[Stored dataset items]
────────────────────

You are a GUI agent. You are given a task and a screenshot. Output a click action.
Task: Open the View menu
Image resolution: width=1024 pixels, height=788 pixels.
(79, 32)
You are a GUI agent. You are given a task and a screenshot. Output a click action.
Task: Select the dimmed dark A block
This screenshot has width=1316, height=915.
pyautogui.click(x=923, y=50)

────────────────────

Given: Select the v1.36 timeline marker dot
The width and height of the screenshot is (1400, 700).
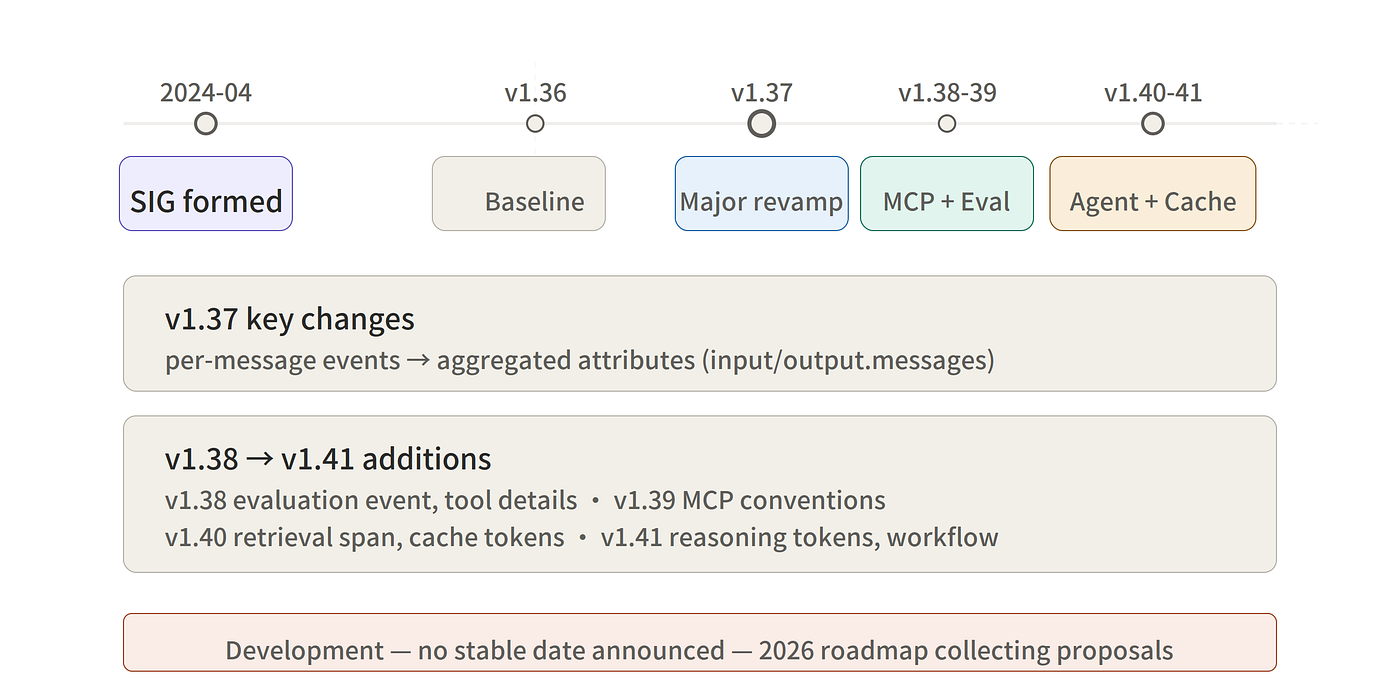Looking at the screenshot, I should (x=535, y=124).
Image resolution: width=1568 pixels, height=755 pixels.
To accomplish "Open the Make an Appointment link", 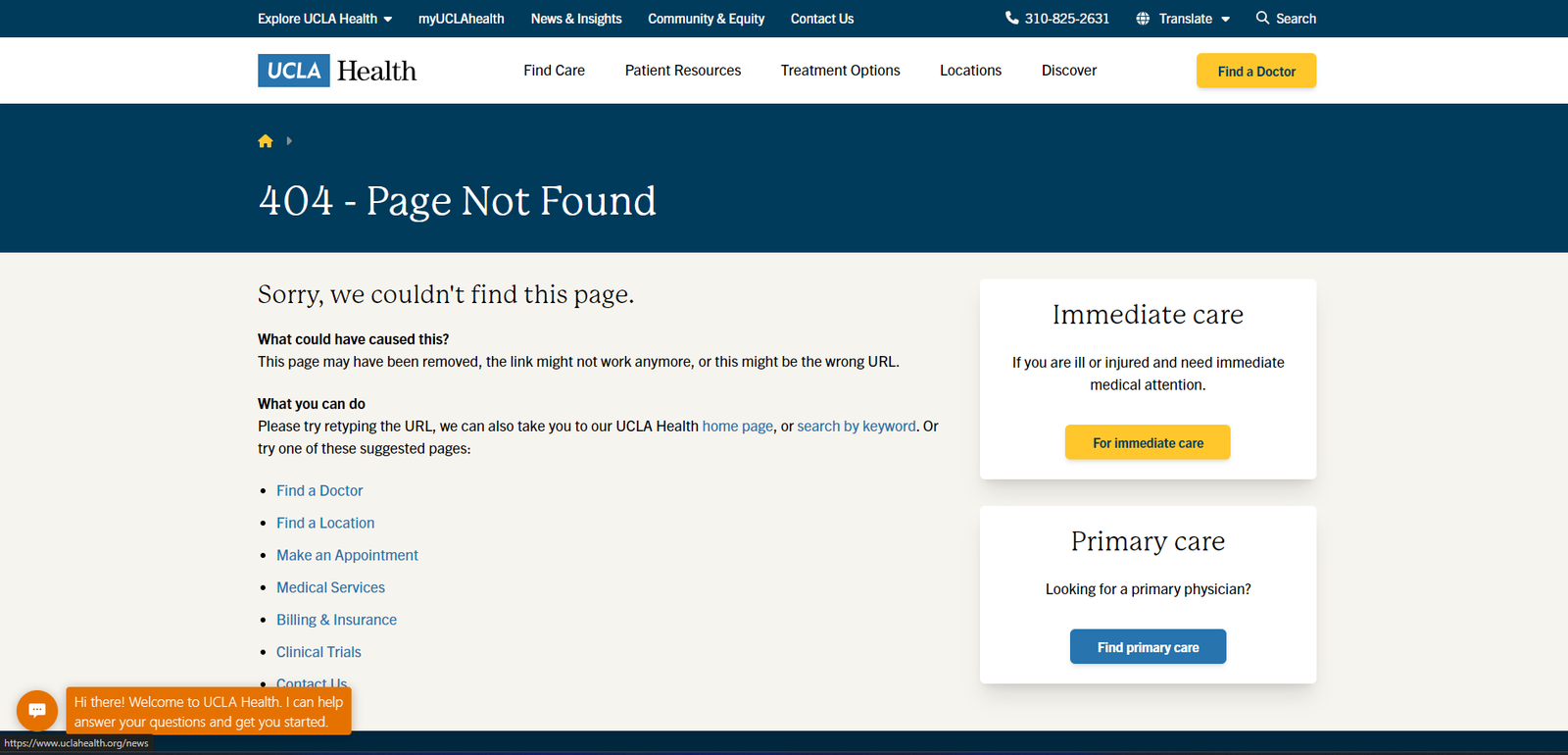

────────────────────

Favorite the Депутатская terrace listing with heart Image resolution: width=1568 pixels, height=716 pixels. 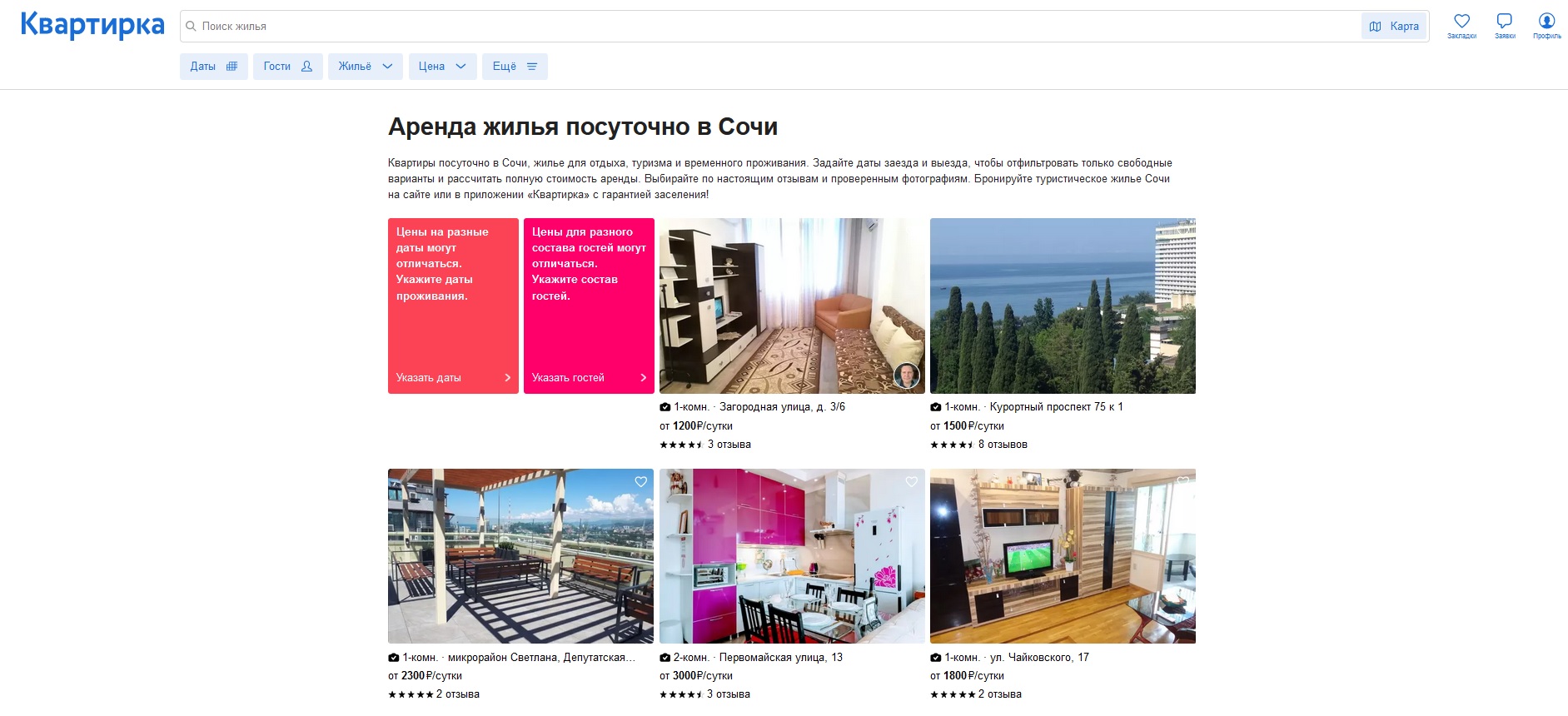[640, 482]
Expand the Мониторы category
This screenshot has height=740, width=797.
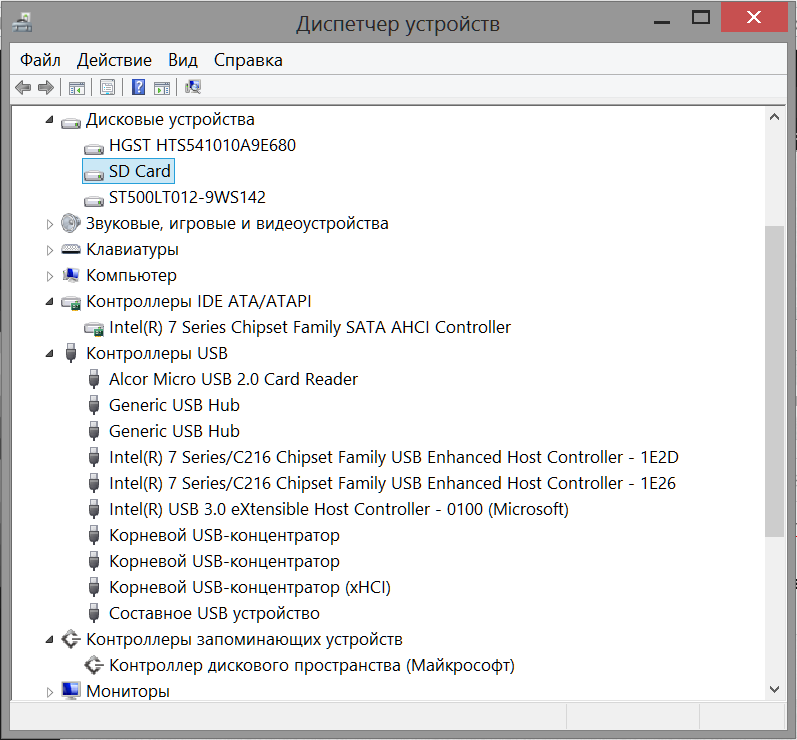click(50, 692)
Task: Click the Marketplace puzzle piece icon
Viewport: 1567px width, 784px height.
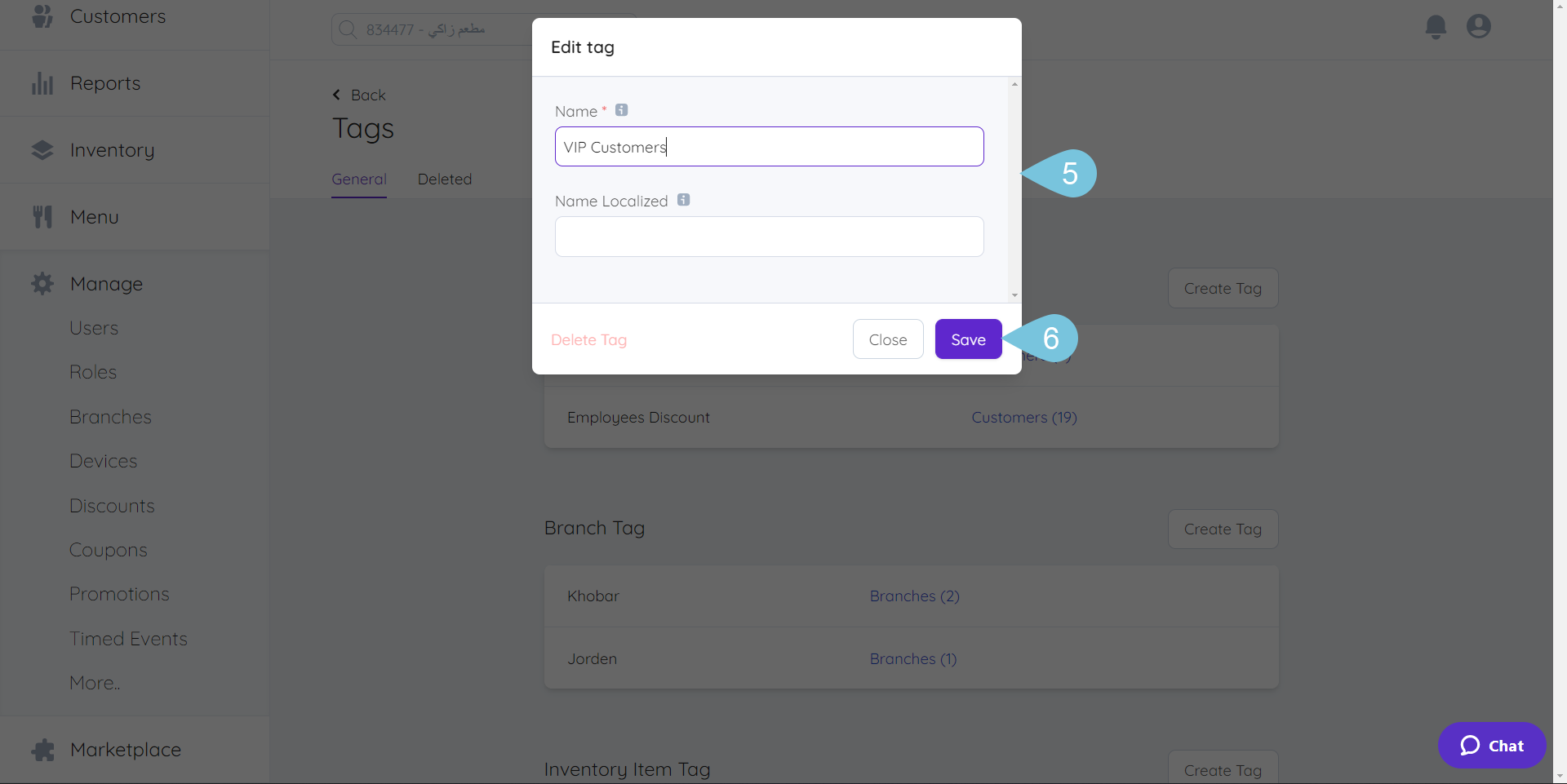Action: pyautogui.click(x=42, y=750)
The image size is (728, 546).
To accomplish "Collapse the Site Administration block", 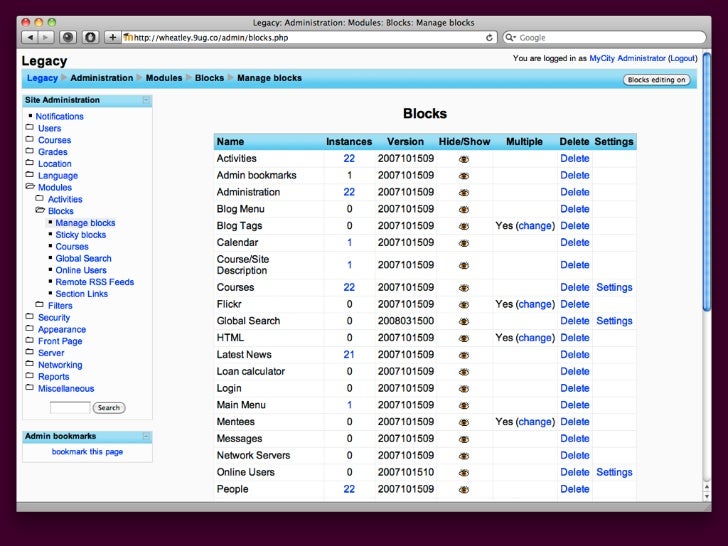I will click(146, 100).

────────────────────

Exercise = In the records above, find the line containing "The width and" and the line containing "the Make an", then give both of them again word for word along with every line between. Omit any pictures.

Task answer =
The width and height of the screenshot is (1400, 700).
Looking at the screenshot, I should (x=535, y=124).
Image resolution: width=1568 pixels, height=755 pixels.
To accomplish "Open the Make an Appointment link", 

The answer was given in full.